March 23, 2010: The Taliban have made the best of their lack of artillery shells for roadside bombs. These shells were the most frequently used source of explosives in Iraq. Saddam's stockpiles of old ammo are not available in Afghanistan, so the Taliban use homemade explosives, based on fertilizer. The Taliban have found that if they place these bombs in non metal containers, the American metal detection devices can't find them. But there are many other ways to detect the bombs.
Last year, the Taliban employed 8,159 of these bombs, compared to 3,867 in 2008 and 2,677 in 2007. The peak year of use in Iraq was 2007, when 23,000 were employed. In both countries, most of the bombs are detected and destroyed before they could hurt anyone. In Iraq, the Sunni Arab terrorists (al Qaeda and Saddam loyalists) never fully accepted the fact that the bombs, by killing more Iraqis than foreign soldiers, turned the population against them. That was a major reason for the defeat of the Iraqi terrorists after 2007. The same pattern is playing out in Afghanistan, and the Islamic terrorists still can't come to accept the truth.
In response to the fertilizer bomb threat (which mostly killed Afghan civilians), the Afghan government banned the use of ammonium nitrate fertilizer in January. Some 90 percent of the roadside bombs use ammonium nitrate. Farmers were given 30 days to sell their ammonium nitrate to the government, or have it seized without compensation. The government has, for years, been urging farmers to stop, for environmental reasons, using ammonium nitrate. But farmers don't like urea based fertilizers, which are now the only kind they can legally use.

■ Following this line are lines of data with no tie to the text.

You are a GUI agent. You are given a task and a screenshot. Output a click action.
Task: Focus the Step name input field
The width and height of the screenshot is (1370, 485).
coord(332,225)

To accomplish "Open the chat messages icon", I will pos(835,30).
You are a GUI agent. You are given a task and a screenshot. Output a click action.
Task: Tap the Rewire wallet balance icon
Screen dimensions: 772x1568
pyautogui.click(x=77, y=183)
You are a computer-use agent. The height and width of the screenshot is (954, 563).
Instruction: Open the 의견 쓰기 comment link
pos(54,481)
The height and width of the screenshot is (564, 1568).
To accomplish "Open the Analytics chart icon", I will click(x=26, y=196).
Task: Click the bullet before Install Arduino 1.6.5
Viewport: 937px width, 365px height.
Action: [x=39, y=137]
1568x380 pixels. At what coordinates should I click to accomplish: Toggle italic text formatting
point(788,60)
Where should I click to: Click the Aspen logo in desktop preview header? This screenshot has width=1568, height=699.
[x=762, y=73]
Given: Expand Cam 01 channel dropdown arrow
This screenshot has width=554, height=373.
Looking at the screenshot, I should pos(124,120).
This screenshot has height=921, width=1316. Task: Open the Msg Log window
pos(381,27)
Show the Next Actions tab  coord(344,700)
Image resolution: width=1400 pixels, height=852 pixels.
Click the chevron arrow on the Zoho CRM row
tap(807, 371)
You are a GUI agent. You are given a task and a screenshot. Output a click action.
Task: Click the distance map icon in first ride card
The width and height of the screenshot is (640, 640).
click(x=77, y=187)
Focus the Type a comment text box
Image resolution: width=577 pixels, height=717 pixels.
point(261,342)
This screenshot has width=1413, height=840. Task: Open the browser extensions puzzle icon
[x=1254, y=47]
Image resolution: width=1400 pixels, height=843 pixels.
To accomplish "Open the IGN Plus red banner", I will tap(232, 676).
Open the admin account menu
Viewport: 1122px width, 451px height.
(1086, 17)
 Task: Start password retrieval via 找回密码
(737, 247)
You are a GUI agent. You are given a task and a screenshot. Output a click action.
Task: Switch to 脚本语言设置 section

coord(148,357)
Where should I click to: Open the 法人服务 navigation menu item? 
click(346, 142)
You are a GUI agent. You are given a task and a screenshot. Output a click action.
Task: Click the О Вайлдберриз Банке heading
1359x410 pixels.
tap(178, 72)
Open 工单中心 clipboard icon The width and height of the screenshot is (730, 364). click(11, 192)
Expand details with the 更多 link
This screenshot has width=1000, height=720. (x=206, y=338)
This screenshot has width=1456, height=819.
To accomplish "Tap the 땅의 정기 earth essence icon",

The terrorists can still smuggle ammonium nitrate in from Pakistan, but the government can probably make it difficult to sneak ammonium nitrate in via truck. Bringing the fertilizer in over the mountain trails on mules is more expensive. But the Taliban can afford to pay, because of their links to the drug gangs. Both groups want foreign troops out of the country, so heroin can be produced and smuggled without interference.
In Afghanistan, IEDs (Improvised Explosive Device, a roadside, or suicide car bomb) now cause over 70 percent of NATO casualties. Ammonium nitrate is a powdered fertilizer that, when mixed with diesel or fuel oil, can be exploded with a detonator. While only about 40 percent the power of the same weight of TNT, these fertilizer bombs are effective as roadside bombs. But they are bulkier and a slurry. Moreover, the fuel oil must be mixed thoroughly and in exactly the right proportion, otherwise the explosive effect is much less than expected. But the biggest problem is that if you can't get the ammonium nitrate, you have no explosives.
For the past year, even before the ban, U.S. and NATO forces have been searching for ammonium nitrate. Even the supplies held by farmers were being taken. But the troops were paying twice what the farmers paid for it. Thus many farmers are voluntarily turning their ammonium nitrate (usually in 50 kg/110 pound bags) in for the instant profit. Other, non-explosive, fertilizers were made available to the farmers, at equivalent cost to ammonium nitrate. Imports of ammonium nitrate into Afghanistan had been monitored, but the Taliban either paid high prices for the stuff, or just stole it. All this didn't make it impossible for the terrorists to get the fertilizer, but just more difficult. This effort resulted in fewer, and less powerful, bombs. The ban on ammonium nitrate will make it even more difficult to build the bombs.